Директор пожал всем руки и на прощанье подмигнул Эндрю. Растерянный, не помня себя от радости, Эндрю отправился к себе. Кеннет, по-видимому, не будет особенно придираться к нему. Черномазый ублюдок! Лоботряс! Что ж, этот лоботряс покажет ему, как надо работать! Он будет работать, как проклятый! И, конечно, нужно помириться с Эйбом.
Глава третья
Начались суматошные дни, заполненные до предела. Английский, латынь, история, философия, расписания, конспекты, консультации. Это были дни полного безумия, когда ему казалось, что стоит чего-нибудь упустить — и все рухнет. Волшебство Шекспира и Чосера. Gladly wolde he lerne and gladly teche [31]. Покой в объятиях Титании с удальцом Основой[32]. Стенания сумасшедшего Лира среди зарослей вереска. Очарование Арденнского леса. Первые дни в университете.

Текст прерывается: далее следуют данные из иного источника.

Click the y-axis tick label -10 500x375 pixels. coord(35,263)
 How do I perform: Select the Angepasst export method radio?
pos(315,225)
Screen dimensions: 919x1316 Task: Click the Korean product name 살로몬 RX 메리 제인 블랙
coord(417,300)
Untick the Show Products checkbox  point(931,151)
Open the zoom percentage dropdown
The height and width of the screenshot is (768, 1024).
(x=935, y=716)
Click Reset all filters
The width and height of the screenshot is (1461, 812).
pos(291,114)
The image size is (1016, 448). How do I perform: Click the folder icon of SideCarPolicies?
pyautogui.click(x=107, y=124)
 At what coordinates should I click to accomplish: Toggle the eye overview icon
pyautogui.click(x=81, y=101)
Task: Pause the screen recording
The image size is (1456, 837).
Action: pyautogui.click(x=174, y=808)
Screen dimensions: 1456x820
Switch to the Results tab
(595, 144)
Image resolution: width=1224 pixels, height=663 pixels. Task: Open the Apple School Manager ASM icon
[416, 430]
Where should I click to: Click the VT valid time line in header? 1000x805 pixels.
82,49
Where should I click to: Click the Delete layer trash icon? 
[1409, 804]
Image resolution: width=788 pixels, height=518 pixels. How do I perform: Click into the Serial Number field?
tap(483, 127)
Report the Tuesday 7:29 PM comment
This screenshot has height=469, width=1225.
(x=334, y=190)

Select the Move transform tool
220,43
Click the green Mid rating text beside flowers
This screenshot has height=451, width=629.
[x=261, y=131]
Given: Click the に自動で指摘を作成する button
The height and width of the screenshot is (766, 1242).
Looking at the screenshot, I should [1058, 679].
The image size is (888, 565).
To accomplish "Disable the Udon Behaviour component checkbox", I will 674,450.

О каждом изменении в расписании необходимо ставить в известность заведующего учебной частью. Лекция по истории будет в двадцать седьмой аудитории в одиннадцать двадцать пять. Эндрю с благоговением оглядывает увитые плющом аудитории и снующих вокруг студентов. Любовная тоска Катулла. Героическая «Энеида» Вергилия. Он снова и снова произносит вслух: «At nunc horrentia Martis, arma virumque cano»[33], чтобы уловить трепетный ритм. «Я славлю оружие и воина». Это были дни, когда он, преодолев смущение, растворился в массе однокурсников — черных, белых и коричневых. Эйб, кажется, сразу почувствовал себя в родной стихии. Империя Александра Македонского. Великий раскол. Французская революция не принесла ни свободы, ни равенства, ни братства. Постепенно Эндрю распутывал сложные философские теории. Декарт, Платон, Гоббс, Гегель. Голова шла кругом, и он был не в состоянии осмыслить все новые и новые понятия.